La bande originale revisitée par Toundra s’articule aujourd’hui sur un générique d’introduction et six actes à peu près fidèles au scénario d’origine qui en comporte huit. Elle utilise les codes actuels du post rock atmosphérique rappelant parfois le Anathema le plus introspectif, sur fond de guitares légères et d’une rythmique dépouillée mais bien présente. Le thème principal, assez simple, est décliné dans de nombreuses variations avec quelques montées toujours jugulées par une retenue dans les premiers actes pour coller à l’histoire.
L’ambiance est faussement légère au début puis franchement inquiétante au début du deuxième acte avant de monter (enfin) lentement en puissance, … puis de redescendre (encore). Et c’est ainsi au fil des actes au cours desquels on distingue clairement les différentes scènes puisqu’elles se terminent toutes sur une frustration musicale quand l’énergie contenue que l’on pensait enfin libérée s’éteint brutalement. Cet ascenseur émotionnel constituera certainement un point de discorde majeur entre ceux qui adoreront cette démarche et ceux qui la fustigeront en regrettant le manque d’envolées. La répétition est l’autre point noir de cet album qui, peinant à décoller, reprend les mêmes thèmes tout au long des 73 minutes.

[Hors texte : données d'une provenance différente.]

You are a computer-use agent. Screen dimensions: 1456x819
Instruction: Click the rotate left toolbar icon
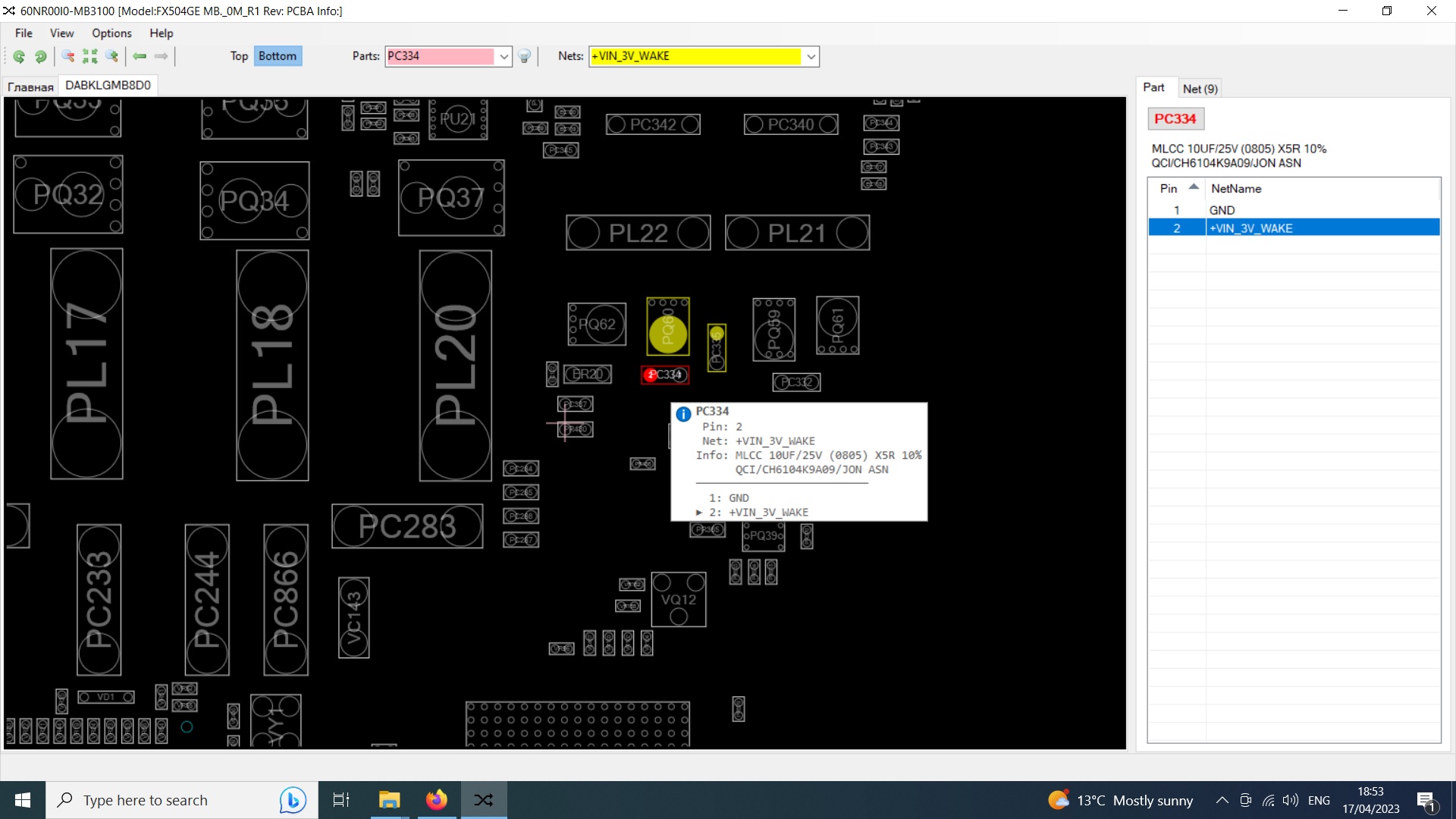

“Das Cabinet Des Dr Caligari” est une œuvre à part dans la discographie de Toundra, un projet personnel des Espagnols en forme d’hommage au cinéma des années 20. C'est aussi un pari risqué qui déroutera les fans du groupe mais ravira les amateurs de post rock atmosphérique d’ambiance. De ce point de vue, l’exercice est réussi puisque l’émotion est au rendez-vous. Mais pour l’apprécier pleinement, il faudra l’écouter en regardant le film d’origine (disponible sur les plates-formes habituelles) et s’apercevoir de la pertinence de la ré-écriture. À prendre pour ce qu’elle est, une BO, au sens strict.